▸ Exercise goal
Render each line of the records below as a JSON list of strings, with one string per line and blank lines omitted.

▸ Dataset entries
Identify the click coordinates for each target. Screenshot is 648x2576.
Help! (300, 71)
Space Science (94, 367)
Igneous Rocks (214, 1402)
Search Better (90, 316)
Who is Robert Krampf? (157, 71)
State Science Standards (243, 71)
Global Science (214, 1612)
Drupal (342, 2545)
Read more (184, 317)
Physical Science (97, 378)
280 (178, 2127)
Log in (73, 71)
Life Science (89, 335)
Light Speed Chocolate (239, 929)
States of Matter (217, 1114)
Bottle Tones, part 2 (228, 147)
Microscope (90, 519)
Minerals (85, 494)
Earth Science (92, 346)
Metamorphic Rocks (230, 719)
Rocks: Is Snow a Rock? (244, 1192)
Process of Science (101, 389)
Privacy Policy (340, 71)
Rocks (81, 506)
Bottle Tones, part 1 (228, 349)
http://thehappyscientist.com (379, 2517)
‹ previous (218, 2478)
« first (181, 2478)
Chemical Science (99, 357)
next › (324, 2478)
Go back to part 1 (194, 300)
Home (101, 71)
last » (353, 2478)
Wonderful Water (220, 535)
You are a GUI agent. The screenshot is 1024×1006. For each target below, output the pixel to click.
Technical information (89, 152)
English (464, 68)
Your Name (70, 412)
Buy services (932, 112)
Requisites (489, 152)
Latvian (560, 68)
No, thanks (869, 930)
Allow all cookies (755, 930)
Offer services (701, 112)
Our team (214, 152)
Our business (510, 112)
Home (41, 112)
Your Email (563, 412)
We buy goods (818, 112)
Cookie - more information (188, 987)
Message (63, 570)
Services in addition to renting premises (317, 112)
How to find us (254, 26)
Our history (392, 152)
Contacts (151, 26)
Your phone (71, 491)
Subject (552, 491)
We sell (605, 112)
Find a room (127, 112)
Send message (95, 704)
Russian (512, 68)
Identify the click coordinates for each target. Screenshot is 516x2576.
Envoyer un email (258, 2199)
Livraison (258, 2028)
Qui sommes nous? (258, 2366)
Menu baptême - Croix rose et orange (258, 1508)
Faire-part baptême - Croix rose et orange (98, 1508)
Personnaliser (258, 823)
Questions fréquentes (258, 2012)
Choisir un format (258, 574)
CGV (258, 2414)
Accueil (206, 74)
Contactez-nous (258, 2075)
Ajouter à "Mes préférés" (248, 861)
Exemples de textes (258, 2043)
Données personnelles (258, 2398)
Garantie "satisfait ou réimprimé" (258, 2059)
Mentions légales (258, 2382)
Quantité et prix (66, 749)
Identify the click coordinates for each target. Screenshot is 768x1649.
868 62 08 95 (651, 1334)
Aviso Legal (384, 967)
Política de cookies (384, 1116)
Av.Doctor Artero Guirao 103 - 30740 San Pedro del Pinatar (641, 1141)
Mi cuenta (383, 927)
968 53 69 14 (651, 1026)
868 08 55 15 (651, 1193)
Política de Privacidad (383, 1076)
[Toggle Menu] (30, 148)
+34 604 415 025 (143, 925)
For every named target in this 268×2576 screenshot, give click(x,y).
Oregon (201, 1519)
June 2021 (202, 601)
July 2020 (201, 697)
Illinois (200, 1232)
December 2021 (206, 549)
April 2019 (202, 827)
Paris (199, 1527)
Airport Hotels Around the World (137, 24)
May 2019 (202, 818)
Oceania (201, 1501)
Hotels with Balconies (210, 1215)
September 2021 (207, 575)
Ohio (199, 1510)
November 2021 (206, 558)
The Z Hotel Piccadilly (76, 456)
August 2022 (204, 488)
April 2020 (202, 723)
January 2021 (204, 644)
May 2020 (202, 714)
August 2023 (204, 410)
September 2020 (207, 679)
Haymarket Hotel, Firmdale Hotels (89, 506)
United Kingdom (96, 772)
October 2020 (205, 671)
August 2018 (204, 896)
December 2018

▸ The solution
[
  "Identify the click coordinates for each target. Screenshot is 648x2576.",
  "Help! (300, 71)",
  "Space Science (94, 367)",
  "Igneous Rocks (214, 1402)",
  "Search Better (90, 316)",
  "Who is Robert Krampf? (157, 71)",
  "State Science Standards (243, 71)",
  "Global Science (214, 1612)",
  "Drupal (342, 2545)",
  "Read more (184, 317)",
  "Physical Science (97, 378)",
  "280 (178, 2127)",
  "Log in (73, 71)",
  "Life Science (89, 335)",
  "Light Speed Chocolate (239, 929)",
  "States of Matter (217, 1114)",
  "Bottle Tones, part 2 (228, 147)",
  "Microscope (90, 519)",
  "Minerals (85, 494)",
  "Earth Science (92, 346)",
  "Metamorphic Rocks (230, 719)",
  "Rocks: Is Snow a Rock? (244, 1192)",
  "Process of Science (101, 389)",
  "Privacy Policy (340, 71)",
  "Rocks (81, 506)",
  "Bottle Tones, part 1 (228, 349)",
  "http://thehappyscientist.com (379, 2517)",
  "‹ previous (218, 2478)",
  "« first (181, 2478)",
  "Chemical Science (99, 357)",
  "next › (324, 2478)",
  "Go back to part 1 (194, 300)",
  "Home (101, 71)",
  "last » (353, 2478)",
  "Wonderful Water (220, 535)",
  "You are a GUI agent. The screenshot is 1024×1006. For each target below, output the pixel to click.",
  "Technical information (89, 152)",
  "English (464, 68)",
  "Your Name (70, 412)",
  "Buy services (932, 112)",
  "Requisites (489, 152)",
  "Latvian (560, 68)",
  "No, thanks (869, 930)",
  "Allow all cookies (755, 930)",
  "Offer services (701, 112)",
  "Our team (214, 152)",
  "Our business (510, 112)",
  "Home (41, 112)",
  "Your Email (563, 412)",
  "We buy goods (818, 112)",
  "Cookie - more information (188, 987)",
  "Message (63, 570)",
  "Services in addition to renting premises (317, 112)",
  "How to find us (254, 26)",
  "Our history (392, 152)",
  "Contacts (151, 26)",
  "Your phone (71, 491)",
  "Subject (552, 491)",
  "We sell (605, 112)",
  "Find a room (127, 112)",
  "Send message (95, 704)",
  "Russian (512, 68)",
  "Identify the click coordinates for each target. Screenshot is 516x2576.",
  "Envoyer un email (258, 2199)",
  "Livraison (258, 2028)",
  "Qui sommes nous? (258, 2366)",
  "Menu baptême - Croix rose et orange (258, 1508)",
  "Faire-part baptême - Croix rose et orange (98, 1508)",
  "Personnaliser (258, 823)",
  "Questions fréquentes (258, 2012)",
  "Choisir un format (258, 574)",
  "CGV (258, 2414)",
  "Accueil (206, 74)",
  "Contactez-nous (258, 2075)",
  "Ajouter à \"Mes préférés\" (248, 861)",
  "Exemples de textes (258, 2043)",
  "Données personnelles (258, 2398)",
  "Garantie \"satisfait ou réimprimé\" (258, 2059)",
  "Mentions légales (258, 2382)",
  "Quantité et prix (66, 749)",
  "Identify the click coordinates for each target. Screenshot is 768x1649.",
  "868 62 08 95 (651, 1334)",
  "Aviso Legal (384, 967)",
  "Política de cookies (384, 1116)",
  "Av.Doctor Artero Guirao 103 - 30740 San Pedro del Pinatar (641, 1141)",
  "Mi cuenta (383, 927)",
  "968 53 69 14 (651, 1026)",
  "868 08 55 15 (651, 1193)",
  "Política de Privacidad (383, 1076)",
  "[Toggle Menu] (30, 148)",
  "+34 604 415 025 (143, 925)",
  "For every named target in this 268×2576 screenshot, give click(x,y).",
  "Oregon (201, 1519)",
  "June 2021 (202, 601)",
  "July 2020 (201, 697)",
  "Illinois (200, 1232)",
  "December 2021 (206, 549)",
  "April 2019 (202, 827)",
  "Paris (199, 1527)",
  "Airport Hotels Around the World (137, 24)",
  "May 2019 (202, 818)",
  "Oceania (201, 1501)",
  "Hotels with Balconies (210, 1215)",
  "September 2021 (207, 575)",
  "Ohio (199, 1510)",
  "November 2021 (206, 558)",
  "The Z Hotel Piccadilly (76, 456)",
  "August 2022 (204, 488)",
  "April 2020 (202, 723)",
  "January 2021 (204, 644)",
  "May 2020 (202, 714)",
  "August 2023 (204, 410)",
  "September 2020 (207, 679)",
  "Haymarket Hotel, Firmdale Hotels (89, 506)",
  "United Kingdom (96, 772)",
  "October 2020 (205, 671)",
  "August 2018 (204, 896)",
  "December 2018"
]